Il primo libro di questa nuova vita è stato L’orto di un perdigiorno. Confessioni di un apprendista ortolano.

Manteneva contatti con varie organizzazioni legate alle piante appoggiando azioni di guerrilla gardening,  semine clandestine in spazi abbandonati delle città.

Nel 2006 aveva aperto il sito www.ortidipace.org, dove trattava di orti e giardini didattici in scuole e spazi pubblici e ha scritto Il giardino che vorrei.
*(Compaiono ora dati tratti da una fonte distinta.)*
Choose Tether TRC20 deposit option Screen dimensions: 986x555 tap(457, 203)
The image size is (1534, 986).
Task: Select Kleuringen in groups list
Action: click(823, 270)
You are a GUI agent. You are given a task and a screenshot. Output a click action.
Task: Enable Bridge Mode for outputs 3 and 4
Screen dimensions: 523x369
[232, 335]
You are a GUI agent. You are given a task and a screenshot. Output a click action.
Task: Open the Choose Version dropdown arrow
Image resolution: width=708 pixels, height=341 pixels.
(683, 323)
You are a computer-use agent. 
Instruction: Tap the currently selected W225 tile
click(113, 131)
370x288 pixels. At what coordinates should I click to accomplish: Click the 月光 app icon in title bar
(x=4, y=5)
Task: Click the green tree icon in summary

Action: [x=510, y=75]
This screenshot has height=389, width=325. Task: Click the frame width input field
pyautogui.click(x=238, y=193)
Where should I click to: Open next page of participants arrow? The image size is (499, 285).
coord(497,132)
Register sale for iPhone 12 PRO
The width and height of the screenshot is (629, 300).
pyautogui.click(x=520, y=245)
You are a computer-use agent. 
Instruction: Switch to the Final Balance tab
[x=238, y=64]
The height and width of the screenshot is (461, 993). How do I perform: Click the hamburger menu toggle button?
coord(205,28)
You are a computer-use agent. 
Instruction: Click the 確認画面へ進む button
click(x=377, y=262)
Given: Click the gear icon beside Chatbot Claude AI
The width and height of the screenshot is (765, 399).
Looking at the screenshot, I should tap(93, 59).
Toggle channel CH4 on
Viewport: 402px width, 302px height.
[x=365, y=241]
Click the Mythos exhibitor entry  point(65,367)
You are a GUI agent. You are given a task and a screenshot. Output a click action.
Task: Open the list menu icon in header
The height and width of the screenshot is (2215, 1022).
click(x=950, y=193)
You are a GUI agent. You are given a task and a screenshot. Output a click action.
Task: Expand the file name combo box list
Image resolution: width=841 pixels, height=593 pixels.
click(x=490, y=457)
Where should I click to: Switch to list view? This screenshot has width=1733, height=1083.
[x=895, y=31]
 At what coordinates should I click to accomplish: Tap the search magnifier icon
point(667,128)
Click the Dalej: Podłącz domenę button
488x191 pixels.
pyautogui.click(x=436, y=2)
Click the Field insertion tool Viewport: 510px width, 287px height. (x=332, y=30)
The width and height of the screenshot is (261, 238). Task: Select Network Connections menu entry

Il giardino, per Pia Pera, travalicando il concetto di natura diventava cultura, filosofia. È tra le piante che sentiva di aver trovato il suo posto nel mondo, di essere dove esattamente doveva essere, forse “per la più primordiale delle complementarità, quella tra animale e pianta, tra creature specularmente opposte, che si nutrono l’una del respiro dell’altra”.

Il suo spazio verde era un luogo strano e bellissimo, una vera repubblica delle piante, gentile e selvatico nello stesso tempo, la realizzazione della sua piccola utopia. Il lavoro nella coltura era per lei un lenitivo, terapia e prevenzione contro i mali del mondo contemporaneo.

Nel 2007 ha scritto il libretto dell’opera rock Pia come la canto io di Gianna Nannini, basata sulla figura di Pia de’ Tolomei. Testi altamente poetici che uniscono suggestioni antiche, medievali, a valenze e sapori moderni e contemporanei, con un duro plurilinguismo, con accenni anche al triviale, alla maniera dantesca.

Malata di Sla dal 2012 e costretta da tempo sulla sedia a rotelle, è morta il 26 luglio 2016.

Pochi giorni prima non era riuscita a andare a ritirare  il riconoscimento speciale della giuria del Premio Rapallo per la sua ultima fatica, Al giardino ancora non l’ho detto.

Il libro è il diario di un progressivo restringersi delle possibilità del corpo, fino alla quasi totale immobilità degli ultimi giorni, quando riusciva ormai a comunicare soltanto attraverso i messaggi vocali di WhatsApp.

Pia Pera nella sua intensa vita, con grazia stupefacente, ha fatto giardinaggio come se fosse letteratura e ha reso il giardinaggio una forma di letteratura.